▶ _INFORMATION_
★ ★ ★ ★ ★ ★ ★
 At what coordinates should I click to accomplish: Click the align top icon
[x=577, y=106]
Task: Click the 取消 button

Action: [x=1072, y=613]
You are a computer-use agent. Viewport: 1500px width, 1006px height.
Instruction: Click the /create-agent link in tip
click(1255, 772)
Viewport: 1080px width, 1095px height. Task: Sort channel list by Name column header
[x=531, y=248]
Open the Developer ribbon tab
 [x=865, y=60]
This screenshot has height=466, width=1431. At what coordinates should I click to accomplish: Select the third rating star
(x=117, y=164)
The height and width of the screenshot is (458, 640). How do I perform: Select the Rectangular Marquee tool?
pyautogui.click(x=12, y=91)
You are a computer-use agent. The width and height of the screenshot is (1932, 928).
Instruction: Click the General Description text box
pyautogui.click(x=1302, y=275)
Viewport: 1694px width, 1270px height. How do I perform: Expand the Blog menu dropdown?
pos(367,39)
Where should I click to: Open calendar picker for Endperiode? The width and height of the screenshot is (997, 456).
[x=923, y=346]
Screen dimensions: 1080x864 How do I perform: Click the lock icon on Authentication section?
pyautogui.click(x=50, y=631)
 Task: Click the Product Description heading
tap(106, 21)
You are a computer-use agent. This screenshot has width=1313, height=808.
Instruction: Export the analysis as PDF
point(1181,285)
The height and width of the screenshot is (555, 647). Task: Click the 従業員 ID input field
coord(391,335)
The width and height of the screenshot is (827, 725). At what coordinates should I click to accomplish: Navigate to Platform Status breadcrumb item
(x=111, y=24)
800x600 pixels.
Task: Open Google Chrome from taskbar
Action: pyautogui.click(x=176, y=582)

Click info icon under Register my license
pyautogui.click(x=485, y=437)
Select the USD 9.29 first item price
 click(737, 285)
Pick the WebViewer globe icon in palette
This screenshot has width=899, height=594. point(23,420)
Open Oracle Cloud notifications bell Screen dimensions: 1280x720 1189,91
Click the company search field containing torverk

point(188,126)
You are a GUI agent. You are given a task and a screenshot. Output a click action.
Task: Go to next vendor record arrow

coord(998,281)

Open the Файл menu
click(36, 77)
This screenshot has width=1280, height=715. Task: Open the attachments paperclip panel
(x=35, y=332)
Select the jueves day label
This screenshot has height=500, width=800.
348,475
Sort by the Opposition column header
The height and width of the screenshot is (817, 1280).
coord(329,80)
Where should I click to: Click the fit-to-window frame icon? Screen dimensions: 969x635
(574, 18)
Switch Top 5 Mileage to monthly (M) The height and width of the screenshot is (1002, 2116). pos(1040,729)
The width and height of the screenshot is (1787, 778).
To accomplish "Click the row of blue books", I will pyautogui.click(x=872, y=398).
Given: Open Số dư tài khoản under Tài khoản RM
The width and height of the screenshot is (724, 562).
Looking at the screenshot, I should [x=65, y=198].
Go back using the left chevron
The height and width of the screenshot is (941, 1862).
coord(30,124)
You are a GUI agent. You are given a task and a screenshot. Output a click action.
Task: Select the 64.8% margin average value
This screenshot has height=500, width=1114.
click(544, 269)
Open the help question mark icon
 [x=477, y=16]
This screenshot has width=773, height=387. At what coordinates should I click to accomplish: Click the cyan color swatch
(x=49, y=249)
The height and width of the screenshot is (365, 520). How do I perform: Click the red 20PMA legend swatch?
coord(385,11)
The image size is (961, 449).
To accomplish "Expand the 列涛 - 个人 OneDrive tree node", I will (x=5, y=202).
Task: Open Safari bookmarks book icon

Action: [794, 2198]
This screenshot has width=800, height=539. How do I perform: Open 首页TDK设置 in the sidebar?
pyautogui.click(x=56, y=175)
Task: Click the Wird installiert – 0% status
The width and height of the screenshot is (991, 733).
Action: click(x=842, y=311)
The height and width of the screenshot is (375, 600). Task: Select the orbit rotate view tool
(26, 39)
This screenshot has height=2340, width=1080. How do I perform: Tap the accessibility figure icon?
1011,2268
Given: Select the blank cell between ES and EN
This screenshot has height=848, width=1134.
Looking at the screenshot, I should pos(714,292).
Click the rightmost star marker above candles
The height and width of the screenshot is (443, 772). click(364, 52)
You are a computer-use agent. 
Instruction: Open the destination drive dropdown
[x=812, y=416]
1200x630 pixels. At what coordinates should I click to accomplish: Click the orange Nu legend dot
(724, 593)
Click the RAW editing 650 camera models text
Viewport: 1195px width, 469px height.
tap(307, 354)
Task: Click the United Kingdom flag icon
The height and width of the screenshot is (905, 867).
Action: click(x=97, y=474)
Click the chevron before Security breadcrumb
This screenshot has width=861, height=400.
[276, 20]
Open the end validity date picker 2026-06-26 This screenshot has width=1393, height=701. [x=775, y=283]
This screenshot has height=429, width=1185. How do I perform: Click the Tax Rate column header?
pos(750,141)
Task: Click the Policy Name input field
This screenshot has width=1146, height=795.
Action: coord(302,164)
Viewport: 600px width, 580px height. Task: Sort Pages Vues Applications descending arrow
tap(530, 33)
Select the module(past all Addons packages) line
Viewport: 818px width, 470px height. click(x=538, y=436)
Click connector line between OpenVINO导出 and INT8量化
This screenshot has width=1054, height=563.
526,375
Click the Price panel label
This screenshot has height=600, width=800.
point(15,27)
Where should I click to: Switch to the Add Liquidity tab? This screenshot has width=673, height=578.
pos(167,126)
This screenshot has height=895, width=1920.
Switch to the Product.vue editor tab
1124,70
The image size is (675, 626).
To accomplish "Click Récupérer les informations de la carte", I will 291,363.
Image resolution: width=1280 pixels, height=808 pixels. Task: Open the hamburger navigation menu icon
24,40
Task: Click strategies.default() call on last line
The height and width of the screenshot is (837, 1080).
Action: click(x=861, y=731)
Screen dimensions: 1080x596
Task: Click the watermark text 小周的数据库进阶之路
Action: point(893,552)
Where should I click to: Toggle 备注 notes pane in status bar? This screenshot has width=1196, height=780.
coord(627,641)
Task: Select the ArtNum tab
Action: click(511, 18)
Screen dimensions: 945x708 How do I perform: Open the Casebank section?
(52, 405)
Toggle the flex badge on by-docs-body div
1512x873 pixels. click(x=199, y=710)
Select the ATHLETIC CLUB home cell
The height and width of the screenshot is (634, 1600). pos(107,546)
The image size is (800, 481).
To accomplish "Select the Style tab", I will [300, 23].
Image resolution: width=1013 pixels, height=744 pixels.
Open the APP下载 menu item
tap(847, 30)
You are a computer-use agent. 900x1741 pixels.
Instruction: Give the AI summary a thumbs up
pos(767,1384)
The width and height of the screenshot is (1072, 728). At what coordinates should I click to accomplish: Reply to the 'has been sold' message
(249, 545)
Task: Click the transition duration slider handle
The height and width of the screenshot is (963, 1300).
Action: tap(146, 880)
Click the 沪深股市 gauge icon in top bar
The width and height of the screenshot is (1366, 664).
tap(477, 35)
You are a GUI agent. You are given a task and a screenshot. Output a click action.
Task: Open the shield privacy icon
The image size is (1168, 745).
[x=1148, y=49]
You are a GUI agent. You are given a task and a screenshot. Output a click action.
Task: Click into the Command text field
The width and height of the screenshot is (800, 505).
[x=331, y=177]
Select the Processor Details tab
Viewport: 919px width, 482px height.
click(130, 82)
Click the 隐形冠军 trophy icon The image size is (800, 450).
★ ★ ★ ★ ★ ★ ★
▶ _EXERCISE DESCRIPTION_
Copy out each record above exactly, leaving nothing out.

▶ _ANSWER SECTION_
 At what coordinates should I click to accomplish: Click the align top icon
[x=577, y=106]
Task: Click the 取消 button

Action: [x=1072, y=613]
You are a computer-use agent. Viewport: 1500px width, 1006px height.
Instruction: Click the /create-agent link in tip
click(1255, 772)
Viewport: 1080px width, 1095px height. Task: Sort channel list by Name column header
[x=531, y=248]
Open the Developer ribbon tab
 [x=865, y=60]
This screenshot has height=466, width=1431. At what coordinates should I click to accomplish: Select the third rating star
(x=117, y=164)
The height and width of the screenshot is (458, 640). How do I perform: Select the Rectangular Marquee tool?
pyautogui.click(x=12, y=91)
You are a computer-use agent. The width and height of the screenshot is (1932, 928).
Instruction: Click the General Description text box
pyautogui.click(x=1302, y=275)
Viewport: 1694px width, 1270px height. How do I perform: Expand the Blog menu dropdown?
pos(367,39)
Where should I click to: Open calendar picker for Endperiode? The width and height of the screenshot is (997, 456).
[x=923, y=346]
Screen dimensions: 1080x864 How do I perform: Click the lock icon on Authentication section?
pyautogui.click(x=50, y=631)
 Task: Click the Product Description heading
tap(106, 21)
You are a computer-use agent. This screenshot has width=1313, height=808.
Instruction: Export the analysis as PDF
point(1181,285)
The height and width of the screenshot is (555, 647). Task: Click the 従業員 ID input field
coord(391,335)
The width and height of the screenshot is (827, 725). At what coordinates should I click to accomplish: Navigate to Platform Status breadcrumb item
(x=111, y=24)
800x600 pixels.
Task: Open Google Chrome from taskbar
Action: pyautogui.click(x=176, y=582)

Click info icon under Register my license
pyautogui.click(x=485, y=437)
Select the USD 9.29 first item price
 click(737, 285)
Pick the WebViewer globe icon in palette
This screenshot has width=899, height=594. point(23,420)
Open Oracle Cloud notifications bell Screen dimensions: 1280x720 1189,91
Click the company search field containing torverk

point(188,126)
You are a GUI agent. You are given a task and a screenshot. Output a click action.
Task: Go to next vendor record arrow

coord(998,281)

Open the Файл menu
click(36, 77)
This screenshot has width=1280, height=715. Task: Open the attachments paperclip panel
(x=35, y=332)
Select the jueves day label
This screenshot has height=500, width=800.
348,475
Sort by the Opposition column header
The height and width of the screenshot is (817, 1280).
coord(329,80)
Where should I click to: Click the fit-to-window frame icon? Screen dimensions: 969x635
(574, 18)
Switch Top 5 Mileage to monthly (M) The height and width of the screenshot is (1002, 2116). pos(1040,729)
The width and height of the screenshot is (1787, 778).
To accomplish "Click the row of blue books", I will pyautogui.click(x=872, y=398).
Given: Open Số dư tài khoản under Tài khoản RM
The width and height of the screenshot is (724, 562).
Looking at the screenshot, I should [x=65, y=198].
Go back using the left chevron
The height and width of the screenshot is (941, 1862).
coord(30,124)
You are a GUI agent. You are given a task and a screenshot. Output a click action.
Task: Select the 64.8% margin average value
This screenshot has height=500, width=1114.
click(544, 269)
Open the help question mark icon
 [x=477, y=16]
This screenshot has width=773, height=387. At what coordinates should I click to accomplish: Click the cyan color swatch
(x=49, y=249)
The height and width of the screenshot is (365, 520). How do I perform: Click the red 20PMA legend swatch?
coord(385,11)
The image size is (961, 449).
To accomplish "Expand the 列涛 - 个人 OneDrive tree node", I will (x=5, y=202).
Task: Open Safari bookmarks book icon

Action: [794, 2198]
This screenshot has width=800, height=539. How do I perform: Open 首页TDK设置 in the sidebar?
pyautogui.click(x=56, y=175)
Task: Click the Wird installiert – 0% status
The width and height of the screenshot is (991, 733).
Action: click(x=842, y=311)
The height and width of the screenshot is (375, 600). Task: Select the orbit rotate view tool
(26, 39)
This screenshot has height=2340, width=1080. How do I perform: Tap the accessibility figure icon?
1011,2268
Given: Select the blank cell between ES and EN
This screenshot has height=848, width=1134.
Looking at the screenshot, I should pos(714,292).
Click the rightmost star marker above candles
The height and width of the screenshot is (443, 772). click(364, 52)
You are a computer-use agent. 
Instruction: Open the destination drive dropdown
[x=812, y=416]
1200x630 pixels. At what coordinates should I click to accomplish: Click the orange Nu legend dot
(724, 593)
Click the RAW editing 650 camera models text
Viewport: 1195px width, 469px height.
tap(307, 354)
Task: Click the United Kingdom flag icon
The height and width of the screenshot is (905, 867).
Action: click(x=97, y=474)
Click the chevron before Security breadcrumb
This screenshot has width=861, height=400.
[276, 20]
Open the end validity date picker 2026-06-26 This screenshot has width=1393, height=701. [x=775, y=283]
This screenshot has height=429, width=1185. How do I perform: Click the Tax Rate column header?
pos(750,141)
Task: Click the Policy Name input field
This screenshot has width=1146, height=795.
Action: coord(302,164)
Viewport: 600px width, 580px height. Task: Sort Pages Vues Applications descending arrow
tap(530, 33)
Select the module(past all Addons packages) line
Viewport: 818px width, 470px height. click(x=538, y=436)
Click connector line between OpenVINO导出 and INT8量化
This screenshot has width=1054, height=563.
526,375
Click the Price panel label
This screenshot has height=600, width=800.
point(15,27)
Where should I click to: Switch to the Add Liquidity tab? This screenshot has width=673, height=578.
pos(167,126)
This screenshot has height=895, width=1920.
Switch to the Product.vue editor tab
1124,70
The image size is (675, 626).
To accomplish "Click Récupérer les informations de la carte", I will 291,363.
Image resolution: width=1280 pixels, height=808 pixels. Task: Open the hamburger navigation menu icon
24,40
Task: Click strategies.default() call on last line
The height and width of the screenshot is (837, 1080).
Action: click(x=861, y=731)
Screen dimensions: 1080x596
Task: Click the watermark text 小周的数据库进阶之路
Action: point(893,552)
Where should I click to: Toggle 备注 notes pane in status bar? This screenshot has width=1196, height=780.
coord(627,641)
Task: Select the ArtNum tab
Action: click(511, 18)
Screen dimensions: 945x708 How do I perform: Open the Casebank section?
(52, 405)
Toggle the flex badge on by-docs-body div
1512x873 pixels. click(x=199, y=710)
Select the ATHLETIC CLUB home cell
The height and width of the screenshot is (634, 1600). pos(107,546)
The image size is (800, 481).
To accomplish "Select the Style tab", I will [300, 23].
Image resolution: width=1013 pixels, height=744 pixels.
Open the APP下载 menu item
tap(847, 30)
You are a computer-use agent. 900x1741 pixels.
Instruction: Give the AI summary a thumbs up
pos(767,1384)
The width and height of the screenshot is (1072, 728). At what coordinates should I click to accomplish: Reply to the 'has been sold' message
(249, 545)
Task: Click the transition duration slider handle
The height and width of the screenshot is (963, 1300).
Action: tap(146, 880)
Click the 沪深股市 gauge icon in top bar
The width and height of the screenshot is (1366, 664).
tap(477, 35)
You are a GUI agent. You are given a task and a screenshot. Output a click action.
Task: Open the shield privacy icon
The image size is (1168, 745).
[x=1148, y=49]
You are a GUI agent. You are given a task and a screenshot. Output a click action.
Task: Click into the Command text field
The width and height of the screenshot is (800, 505).
[x=331, y=177]
Select the Processor Details tab
Viewport: 919px width, 482px height.
click(130, 82)
Click the 隐形冠军 trophy icon The image size is (800, 450).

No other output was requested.